Suatu malam, aku melihat ibuku menangis di lobi rumah sakit, yah, saat itulah aku sadar, mungkin aku tidak akan lama lagi hidup di dunia ini. Tapi, disaat itulah, aku mencoba berubah, saat itu juga aku mulai bekerja keras dan melakukan apapun yang kumau. Aku pun jadi sering jahilin Ahmad dan Yuni. Mereka benar-benar lucu saat aku goda. Karena itulah, tolong aku minta maafkan padanya, ya, dan juga pada Yuni karena membuatnya repot.
Tapi memang, peristiwa-peristiwa yang kita lalui sangatlah seru dan juga ingatkah kamu saat di Arfonia dulu. Sungai yang kita lompati dulu sangat sejuk dan dingin, dimalam itu juga kunang-kunang terbang bercahaya di sisi kita, bahkan di bawah pohon pun bulan melihat mengintip kita.

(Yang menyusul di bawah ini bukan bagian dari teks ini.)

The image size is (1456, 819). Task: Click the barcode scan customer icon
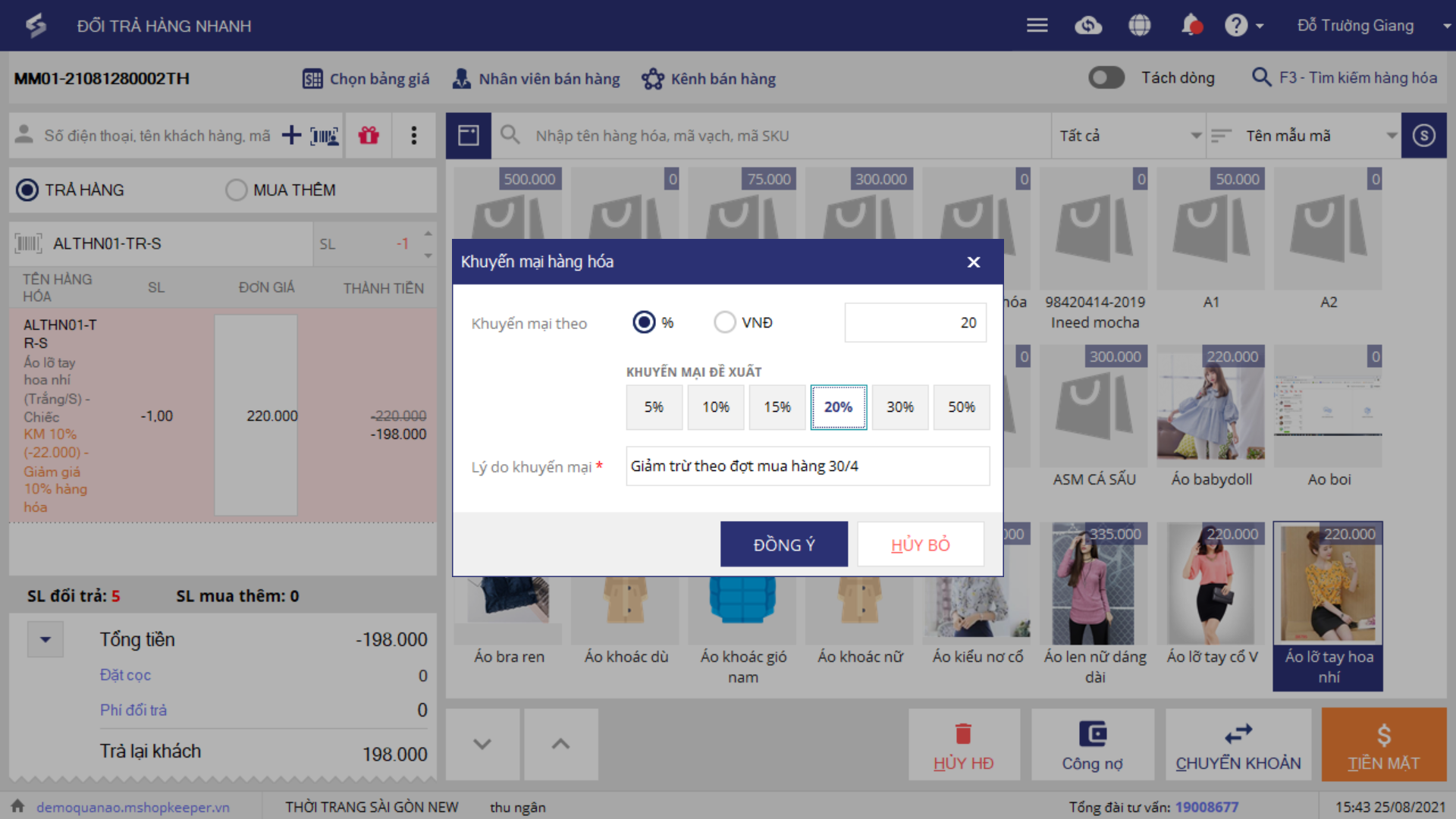click(x=325, y=136)
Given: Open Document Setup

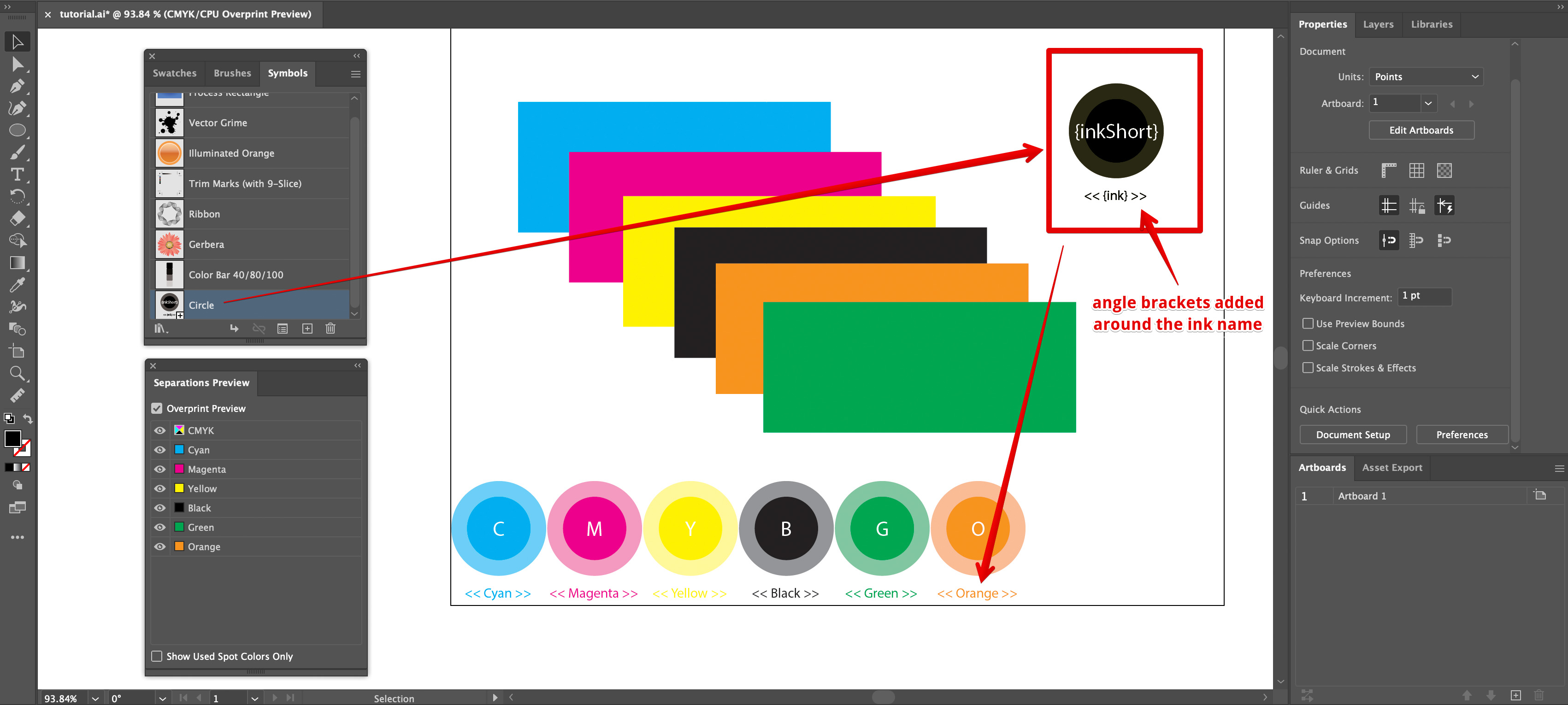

Rasanya aneh, jika hal-hal sepele itulah yang masih kuingat. Tapi, Letnan Wahid, dari semua kenanganku dengammu, apa kamu akan melupakannya? Kumohon jangan lupakan loh ya! Apa juga aku bisa berbekas di hatimu? Walau dalam waktu yang lama ini, apa kamu masih bisa mengingatku? Tolong ingat aku baik-baik, ya!
Apa surat ini mencapaimu? Apa isi hatiku sampai padamu? Semoga… ini semua tersampaikan padamu!. Jadi maafkan aku yang mengganggumu, ya, maafkan aku yang selalu meledekmu, ya, maafkan aku yang selalu merepotkanmu, ya. Tolong banyak-banyakin maafin aku, ya! Letnan Wahid, aku benar-benar mencintaimu. Terima kasih!
“Bodoh, yang harusnya minta maafkan dan berterima kasih kan aku!”. Gumam lelaki itu sambil menggenggam surat itu ditangannya. “Karena kau lah… Yang membuat hari-hariku saat ini berwarna!”.